La raison d’être est donc construite avec les parties prenantes ; la stratégie qui en découle et qui doit être globale, intégrée (économique et sociétale) est donc également construite avec les parties prenantes, de même que son suivi et son évaluation. La stratégie et la raison d’être étant indissociables, les engagements à l’égard de toutes les parties prenantes découlant de la raison d’être deviennent ainsi les têtes de chapitre de la stratégie.

Voilà tout un changement de mode de fonctionnement ! Alors que les raisons d’être et les stratégies sont souvent élaborées de façon confidentielle avec le concours d’un cabinet de stratégie ou de relations publiques, on passe du domaine réservé, du secret au participatif, en mode ouvert. On réalise ici la portée du dialogue avec les parties prenantes : il nécessite un changement de culture, changement qui ne résultera guère d’un décret mais bien d’une transformation élaborée avec la complicité des parties prenantes. Il convient ici de parler de « co-transformation », une transformation imaginée, élaborée, implantée et contrôlée avec des représentants de chacune des grandes parties prenantes de l’entreprise. 

Le conseil d’administration, acteur pleinement responsable

Le conseil d’administration est le gardien de la pérennité de l’entreprise. Ce rôle au sein des instances de décision est aujourd’hui incontesté. Le CA, avec ses administrateurs élus par les actionnaires, a le mandat, la compétence et la légitimité pour choisir les grandes orientations et en contrôler la mise en œuvre qui, elle, est confiée à l’exécutif.

Il est donc impératif que le CA soit l’initiateur de la raison d’être. Les recherches, analyses, propositions diverses… seront le fait de l’équipe de direction et des parties prenantes. Le conseil d’administration fera son choix ; il adoptera la raison d’être et la proposera aux actionnaires. Et il en sera le gardien, en lien avec la pérennité de l’entreprise.

Le comité des parties prenantes : un « aviseur stratégique »

La création d’un comité des parties prenantes a donc pour objectif fondamental d’aider le conseil d’administration, et bien évidemment aussi l’assemblée des actionnaires et l’équipe de direction, à concevoir la raison d’être de l’entreprise, à formuler des engagements, à choisir la meilleure stratégie et à veiller à son implantation. Non impliqué dans les opérations quotidiennes, le comité des parties prenantes est à l’avant-garde des besoins de la société et des acteurs concernés par l’entreprise ; il a un rôle de veille au fil du temps des évolutions de l’écosystème qui déboucheront sur de nouvelles stratégies.

Il émet ses avis à l’attention de la direction, mais surtout à l’attention du conseil d’administration qui doit se préoccuper du long terme et qui répercutera au besoin les changements requis vers l’exécutif. Car en matière de décision, soyons clairs, le CA a la primauté : il est l’ultime responsable des choix fondamentaux de l’entreprise.

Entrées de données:
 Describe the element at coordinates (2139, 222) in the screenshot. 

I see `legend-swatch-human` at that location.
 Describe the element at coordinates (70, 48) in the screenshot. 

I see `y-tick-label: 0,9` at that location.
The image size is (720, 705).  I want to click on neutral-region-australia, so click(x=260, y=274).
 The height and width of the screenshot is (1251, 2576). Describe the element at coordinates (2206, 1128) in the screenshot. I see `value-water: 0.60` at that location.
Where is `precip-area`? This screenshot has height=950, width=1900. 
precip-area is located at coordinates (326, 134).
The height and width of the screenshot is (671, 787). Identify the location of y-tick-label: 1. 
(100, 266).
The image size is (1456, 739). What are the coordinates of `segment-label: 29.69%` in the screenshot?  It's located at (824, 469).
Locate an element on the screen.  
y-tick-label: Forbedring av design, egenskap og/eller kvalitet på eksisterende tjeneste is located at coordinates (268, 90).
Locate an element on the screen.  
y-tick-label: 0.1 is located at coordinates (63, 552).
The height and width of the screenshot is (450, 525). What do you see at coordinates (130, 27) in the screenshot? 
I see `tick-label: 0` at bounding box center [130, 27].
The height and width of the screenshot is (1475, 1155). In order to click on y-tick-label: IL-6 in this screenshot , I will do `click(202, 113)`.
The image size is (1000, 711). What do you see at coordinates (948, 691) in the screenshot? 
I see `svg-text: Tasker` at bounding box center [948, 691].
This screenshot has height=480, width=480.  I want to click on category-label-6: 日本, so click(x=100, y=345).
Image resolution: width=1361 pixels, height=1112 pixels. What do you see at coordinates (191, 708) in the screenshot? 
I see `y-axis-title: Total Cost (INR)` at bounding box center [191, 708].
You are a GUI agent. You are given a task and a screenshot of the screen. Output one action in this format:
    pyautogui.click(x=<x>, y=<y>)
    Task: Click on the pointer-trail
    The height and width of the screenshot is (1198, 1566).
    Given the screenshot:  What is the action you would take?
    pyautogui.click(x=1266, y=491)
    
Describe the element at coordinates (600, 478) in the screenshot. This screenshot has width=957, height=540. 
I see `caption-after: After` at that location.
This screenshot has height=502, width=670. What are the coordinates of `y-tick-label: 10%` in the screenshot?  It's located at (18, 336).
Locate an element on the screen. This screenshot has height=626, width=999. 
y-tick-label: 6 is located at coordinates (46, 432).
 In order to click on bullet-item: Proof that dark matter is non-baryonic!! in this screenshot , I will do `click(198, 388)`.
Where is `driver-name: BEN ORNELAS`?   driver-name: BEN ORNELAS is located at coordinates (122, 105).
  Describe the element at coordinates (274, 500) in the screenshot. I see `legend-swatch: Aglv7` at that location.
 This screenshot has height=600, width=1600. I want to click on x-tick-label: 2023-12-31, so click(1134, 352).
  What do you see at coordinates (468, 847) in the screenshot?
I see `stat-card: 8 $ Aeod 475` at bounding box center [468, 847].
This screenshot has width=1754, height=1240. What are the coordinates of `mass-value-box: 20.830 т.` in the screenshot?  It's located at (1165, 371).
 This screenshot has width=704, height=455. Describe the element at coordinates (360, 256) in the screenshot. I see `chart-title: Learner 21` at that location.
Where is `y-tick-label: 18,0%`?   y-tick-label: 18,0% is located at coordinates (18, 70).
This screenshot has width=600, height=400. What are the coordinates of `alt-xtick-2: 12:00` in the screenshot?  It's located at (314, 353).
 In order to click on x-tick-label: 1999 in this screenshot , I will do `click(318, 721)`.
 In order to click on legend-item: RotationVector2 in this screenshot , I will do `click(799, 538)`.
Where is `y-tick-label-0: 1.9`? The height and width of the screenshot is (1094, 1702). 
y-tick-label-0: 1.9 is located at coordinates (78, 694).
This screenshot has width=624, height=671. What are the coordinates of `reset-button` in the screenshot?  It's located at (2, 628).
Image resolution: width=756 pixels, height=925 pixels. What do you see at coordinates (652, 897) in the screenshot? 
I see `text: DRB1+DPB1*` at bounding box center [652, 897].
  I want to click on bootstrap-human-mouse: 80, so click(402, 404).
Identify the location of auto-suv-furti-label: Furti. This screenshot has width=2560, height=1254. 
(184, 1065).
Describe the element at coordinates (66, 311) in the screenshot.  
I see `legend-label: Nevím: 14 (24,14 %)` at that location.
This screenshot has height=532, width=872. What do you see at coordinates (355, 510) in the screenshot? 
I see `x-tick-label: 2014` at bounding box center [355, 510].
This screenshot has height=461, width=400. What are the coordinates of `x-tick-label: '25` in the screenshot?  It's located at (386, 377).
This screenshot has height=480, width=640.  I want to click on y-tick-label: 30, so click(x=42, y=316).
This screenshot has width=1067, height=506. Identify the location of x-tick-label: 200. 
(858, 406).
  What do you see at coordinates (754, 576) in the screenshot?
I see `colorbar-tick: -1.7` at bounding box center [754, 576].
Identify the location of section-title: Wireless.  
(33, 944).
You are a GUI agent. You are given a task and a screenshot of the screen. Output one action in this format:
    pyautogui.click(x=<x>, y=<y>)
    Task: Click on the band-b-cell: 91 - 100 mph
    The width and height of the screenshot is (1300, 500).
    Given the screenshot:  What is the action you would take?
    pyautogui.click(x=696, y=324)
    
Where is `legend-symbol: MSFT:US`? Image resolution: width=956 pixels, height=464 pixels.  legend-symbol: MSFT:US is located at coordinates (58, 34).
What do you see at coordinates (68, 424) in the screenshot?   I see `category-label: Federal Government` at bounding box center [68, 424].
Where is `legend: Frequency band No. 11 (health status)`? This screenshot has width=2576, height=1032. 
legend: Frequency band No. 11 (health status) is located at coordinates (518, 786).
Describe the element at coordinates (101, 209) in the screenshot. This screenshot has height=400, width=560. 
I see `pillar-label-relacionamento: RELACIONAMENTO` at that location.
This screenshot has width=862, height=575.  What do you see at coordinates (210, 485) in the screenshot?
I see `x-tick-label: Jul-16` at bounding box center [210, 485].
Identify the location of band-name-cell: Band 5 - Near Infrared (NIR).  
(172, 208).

ÉNONCÉ DE LA CONSIGNE: Dans l'extrait sur la raison d'être de l'entreprise, relevez toutes les missions pour lesquelles le comité des parties prenantes doit aider le conseil d'administration.

CORRIGÉ DE L'EXERCICE:
- concevoir la raison d'être de l'entreprise
- formuler des engagements
- choisir la meilleure stratégie
- veiller à son implantation